Есть в политологии и конституционном праве такое понятие — конституционный дизайн. Это Конституция устойчивая, красивая. Как дизайн здания. Так и дизайн Конституции. Она должна быть устойчивой. Так вот, внесённые поправки — это обобщение опыта реализации Конституции, которую принимали в 1993 году. Она создаёт более совершенную конструкцию государственной власти, системы разделения властей.

1993 год. Расстреливают парламент. В декабре принимается конституция. Ельцин, который имел решающее слово во всех конституционных вопросах, в 1993 году сделал всё, чтобы принизить роль парламента и систему разделения властей. Сейчас это исправлено.
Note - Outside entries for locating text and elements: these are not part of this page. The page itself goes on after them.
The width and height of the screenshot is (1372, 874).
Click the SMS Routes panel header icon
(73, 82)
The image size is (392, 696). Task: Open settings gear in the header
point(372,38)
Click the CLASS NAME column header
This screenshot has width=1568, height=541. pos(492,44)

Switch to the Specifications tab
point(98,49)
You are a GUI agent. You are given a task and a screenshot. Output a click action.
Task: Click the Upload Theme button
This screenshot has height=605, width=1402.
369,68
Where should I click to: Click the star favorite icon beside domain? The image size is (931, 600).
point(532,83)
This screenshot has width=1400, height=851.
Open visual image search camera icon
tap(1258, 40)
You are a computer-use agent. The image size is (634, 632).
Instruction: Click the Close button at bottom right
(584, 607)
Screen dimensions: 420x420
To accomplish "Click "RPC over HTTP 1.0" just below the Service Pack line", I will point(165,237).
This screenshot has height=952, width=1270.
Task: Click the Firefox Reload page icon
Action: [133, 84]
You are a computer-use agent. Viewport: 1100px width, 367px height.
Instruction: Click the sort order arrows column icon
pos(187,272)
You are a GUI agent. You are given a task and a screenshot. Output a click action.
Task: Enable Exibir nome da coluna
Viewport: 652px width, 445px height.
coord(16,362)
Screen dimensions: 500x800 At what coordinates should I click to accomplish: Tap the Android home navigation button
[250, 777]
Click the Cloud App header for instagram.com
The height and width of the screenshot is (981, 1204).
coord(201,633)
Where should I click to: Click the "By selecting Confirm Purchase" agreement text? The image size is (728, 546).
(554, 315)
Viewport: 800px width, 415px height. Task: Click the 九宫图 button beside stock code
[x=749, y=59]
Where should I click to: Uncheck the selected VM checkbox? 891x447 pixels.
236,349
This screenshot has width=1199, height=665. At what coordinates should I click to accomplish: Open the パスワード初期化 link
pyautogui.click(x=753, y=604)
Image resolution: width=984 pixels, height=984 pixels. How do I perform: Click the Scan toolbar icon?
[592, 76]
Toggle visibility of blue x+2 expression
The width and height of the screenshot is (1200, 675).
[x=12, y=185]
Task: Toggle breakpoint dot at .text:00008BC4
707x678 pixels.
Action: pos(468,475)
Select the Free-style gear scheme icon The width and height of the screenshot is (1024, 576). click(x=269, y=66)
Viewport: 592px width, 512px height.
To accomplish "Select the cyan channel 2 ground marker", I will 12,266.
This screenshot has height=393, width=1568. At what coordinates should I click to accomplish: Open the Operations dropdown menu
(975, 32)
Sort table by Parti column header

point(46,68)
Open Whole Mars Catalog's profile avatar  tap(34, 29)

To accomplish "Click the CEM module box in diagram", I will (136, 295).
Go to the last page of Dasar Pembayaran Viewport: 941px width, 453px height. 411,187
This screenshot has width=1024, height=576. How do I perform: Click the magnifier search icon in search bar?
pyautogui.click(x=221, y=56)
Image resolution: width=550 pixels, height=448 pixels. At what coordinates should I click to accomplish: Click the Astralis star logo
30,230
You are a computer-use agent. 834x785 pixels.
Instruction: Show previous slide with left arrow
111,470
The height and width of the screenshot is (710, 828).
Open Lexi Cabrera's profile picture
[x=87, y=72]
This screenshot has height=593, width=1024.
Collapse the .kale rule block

Государственная Дума может назначать министров. Это очень серьёзные полномочия для парламента. И мы уже чувствуем, что министры иначе относятся к нему.

Теперь о вопросе, который постоянно звучал, пока шла работа над поправками. Надо, мол, делать новую Конституцию, а не ремонтировать старую. На мой взгляд, самый оптимальный вариант — менять Конституцию как можно реже. Потому что это — основа, на которой зиждется вся правовая система. Люди привыкают к определённым правилам игры. Я считаю, что чем реже мы меняем Конституцию, тем лучше. Это придаёт устойчивость государственной системе. Каждая смена Конституции — серьёзный удар по политической и социальной стабильности. Вот поэтому Владимир Путин и не пошёл по пути принятия нового Основного закона. В советское время каждая смена Конституции меняла условия существования государства. А мы только успели отдышаться от пережитых потрясений…

Вячеслав НИКОНОВ

Журнал «Стратегия России», август 2020 г.